For India to evolve into a plural society, poverty has to be overcome. This requires different policy orientations. Fundamentalism, either of the Muslim or the Hindu brand, has to be taken care of. India cannot live in the past. Nor can it allow its past to distort the present.
Amrik Singh tries to analyse the reasons for Hindu-Muslim divide and suggest solutions. The partition of India in 1947 was supposed to be a panacea for the Hindu-Muslim divide which had engulfed India for the preceding 1,000 years. Those who thought so were naive. The issue was not territorial dispute but assimilation. One belief system, new and aggressive, wanted to establish hegemony over the other and this led to confrontation. The Partition also put a question mark on the loyalty of those Muslims who chose to stay on in India. The physical division of India created an emotional turmoil in both the communities. Rather than addressing these issues, a fledgling Pakistan unleashed its territorial ambitions and fought three fratricidal wars with India. Vested interests in India gave these the colour of a clash between two communities.
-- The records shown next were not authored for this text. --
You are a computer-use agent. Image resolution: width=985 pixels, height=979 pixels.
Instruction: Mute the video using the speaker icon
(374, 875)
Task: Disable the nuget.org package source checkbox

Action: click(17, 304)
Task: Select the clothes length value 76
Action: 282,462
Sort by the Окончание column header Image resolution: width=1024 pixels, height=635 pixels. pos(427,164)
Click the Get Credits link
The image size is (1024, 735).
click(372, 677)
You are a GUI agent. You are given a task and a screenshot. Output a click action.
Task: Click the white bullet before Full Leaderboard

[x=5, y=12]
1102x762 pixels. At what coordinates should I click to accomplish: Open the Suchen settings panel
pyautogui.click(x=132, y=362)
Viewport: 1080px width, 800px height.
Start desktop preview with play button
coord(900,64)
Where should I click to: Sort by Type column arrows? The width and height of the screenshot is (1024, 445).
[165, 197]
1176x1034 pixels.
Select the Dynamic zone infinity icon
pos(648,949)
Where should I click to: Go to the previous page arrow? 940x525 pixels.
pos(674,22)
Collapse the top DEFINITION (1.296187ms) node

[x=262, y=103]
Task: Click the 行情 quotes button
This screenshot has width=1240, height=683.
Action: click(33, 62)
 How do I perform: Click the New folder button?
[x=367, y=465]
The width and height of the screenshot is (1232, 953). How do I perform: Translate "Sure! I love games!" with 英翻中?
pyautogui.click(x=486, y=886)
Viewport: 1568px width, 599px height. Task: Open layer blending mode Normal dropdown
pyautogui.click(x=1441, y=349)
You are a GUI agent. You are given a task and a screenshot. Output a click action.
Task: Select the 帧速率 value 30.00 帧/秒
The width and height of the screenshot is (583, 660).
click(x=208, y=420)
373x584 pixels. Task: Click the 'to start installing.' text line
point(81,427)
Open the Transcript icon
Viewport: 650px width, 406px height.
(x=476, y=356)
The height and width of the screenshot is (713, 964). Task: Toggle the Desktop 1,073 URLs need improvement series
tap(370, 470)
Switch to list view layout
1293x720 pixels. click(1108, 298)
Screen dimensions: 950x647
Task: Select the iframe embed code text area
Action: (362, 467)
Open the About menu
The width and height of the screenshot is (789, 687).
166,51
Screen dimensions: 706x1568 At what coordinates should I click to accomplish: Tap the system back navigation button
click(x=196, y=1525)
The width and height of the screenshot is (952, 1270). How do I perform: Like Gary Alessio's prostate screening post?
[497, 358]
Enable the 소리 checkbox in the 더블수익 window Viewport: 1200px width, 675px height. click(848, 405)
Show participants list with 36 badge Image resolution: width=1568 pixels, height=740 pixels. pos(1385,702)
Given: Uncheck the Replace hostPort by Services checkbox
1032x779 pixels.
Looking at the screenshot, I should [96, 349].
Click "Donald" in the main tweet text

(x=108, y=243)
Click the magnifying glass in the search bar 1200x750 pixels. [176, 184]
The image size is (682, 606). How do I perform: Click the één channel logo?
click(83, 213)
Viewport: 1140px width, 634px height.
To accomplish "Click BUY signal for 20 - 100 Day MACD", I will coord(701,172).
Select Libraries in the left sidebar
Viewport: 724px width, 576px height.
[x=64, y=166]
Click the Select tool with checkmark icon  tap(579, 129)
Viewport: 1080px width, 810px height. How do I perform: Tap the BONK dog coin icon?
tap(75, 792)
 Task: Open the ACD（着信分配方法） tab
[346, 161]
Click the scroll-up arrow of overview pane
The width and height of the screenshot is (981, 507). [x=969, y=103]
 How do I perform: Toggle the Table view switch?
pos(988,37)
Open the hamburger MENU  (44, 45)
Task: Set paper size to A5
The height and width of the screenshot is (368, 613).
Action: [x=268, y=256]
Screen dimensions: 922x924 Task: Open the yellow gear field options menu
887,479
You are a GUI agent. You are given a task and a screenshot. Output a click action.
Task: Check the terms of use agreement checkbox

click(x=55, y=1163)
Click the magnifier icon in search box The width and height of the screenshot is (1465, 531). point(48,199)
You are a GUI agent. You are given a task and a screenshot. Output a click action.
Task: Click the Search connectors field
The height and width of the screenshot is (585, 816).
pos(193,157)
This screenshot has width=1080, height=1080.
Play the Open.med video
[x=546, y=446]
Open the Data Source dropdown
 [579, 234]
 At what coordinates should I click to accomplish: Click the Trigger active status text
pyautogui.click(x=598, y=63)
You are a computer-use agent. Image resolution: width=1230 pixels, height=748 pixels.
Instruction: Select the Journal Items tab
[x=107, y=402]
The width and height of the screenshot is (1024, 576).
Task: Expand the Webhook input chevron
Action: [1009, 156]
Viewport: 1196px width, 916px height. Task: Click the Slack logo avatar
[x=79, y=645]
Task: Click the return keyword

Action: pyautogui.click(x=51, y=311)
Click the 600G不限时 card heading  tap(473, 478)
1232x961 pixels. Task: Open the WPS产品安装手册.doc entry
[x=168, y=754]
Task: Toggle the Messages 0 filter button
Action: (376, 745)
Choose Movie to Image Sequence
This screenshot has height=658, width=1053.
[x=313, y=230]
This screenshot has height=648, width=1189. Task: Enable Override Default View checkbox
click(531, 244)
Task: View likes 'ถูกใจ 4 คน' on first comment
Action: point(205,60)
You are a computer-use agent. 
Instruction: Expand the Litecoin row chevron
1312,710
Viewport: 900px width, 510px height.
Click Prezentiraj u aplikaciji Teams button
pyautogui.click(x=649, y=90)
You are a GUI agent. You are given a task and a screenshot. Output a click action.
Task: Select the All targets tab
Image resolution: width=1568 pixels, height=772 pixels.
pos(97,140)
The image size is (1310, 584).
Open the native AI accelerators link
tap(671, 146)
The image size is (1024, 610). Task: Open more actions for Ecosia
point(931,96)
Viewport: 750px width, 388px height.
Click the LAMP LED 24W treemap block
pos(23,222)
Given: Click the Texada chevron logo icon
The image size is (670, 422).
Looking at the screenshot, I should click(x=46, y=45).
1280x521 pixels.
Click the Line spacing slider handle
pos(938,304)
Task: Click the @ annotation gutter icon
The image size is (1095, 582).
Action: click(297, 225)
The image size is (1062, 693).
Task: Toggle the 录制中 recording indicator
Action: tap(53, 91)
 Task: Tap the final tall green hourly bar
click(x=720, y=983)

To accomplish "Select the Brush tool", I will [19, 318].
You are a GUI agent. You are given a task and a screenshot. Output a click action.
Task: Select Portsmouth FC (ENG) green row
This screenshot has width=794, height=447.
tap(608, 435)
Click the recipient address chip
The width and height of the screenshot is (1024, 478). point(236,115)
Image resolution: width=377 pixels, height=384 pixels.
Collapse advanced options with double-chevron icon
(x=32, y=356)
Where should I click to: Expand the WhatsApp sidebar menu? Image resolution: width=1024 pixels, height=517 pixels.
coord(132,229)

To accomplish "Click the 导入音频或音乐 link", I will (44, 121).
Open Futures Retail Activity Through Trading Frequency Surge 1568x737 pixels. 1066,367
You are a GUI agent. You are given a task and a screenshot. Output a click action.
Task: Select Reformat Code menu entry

The Bharatiya Janata Party that fed on Hindu nationalism did everything to perpetuate this myth. This was not opposed strongly by either the secular forces or from within the Indian Muslim community and communal forces gained in the process.
Pakistani leaders have also helped perpetuate this divide.
Amrik Singh quotes Zulfikar Ali Bhutto who had said in 1971 that there had been a thousand years of war between Hindus and Muslims in India. The Muslims in India may not be guided by what Bhutto and some others said. The Hindutva forces nonetheless will like its followers to believe that Islam is determined to conquer India and destroy its culture. The introduction of the separate electorate system by the British had reinforced this division over a period of time. Mahatma Gandhi understood this fact and tried to bridge the divide through active participation in the Khilafat movement. But that did not work.
About the author
Prof. Amrik Singh was an educationist and former Vice-Chancellor, Punjabi University.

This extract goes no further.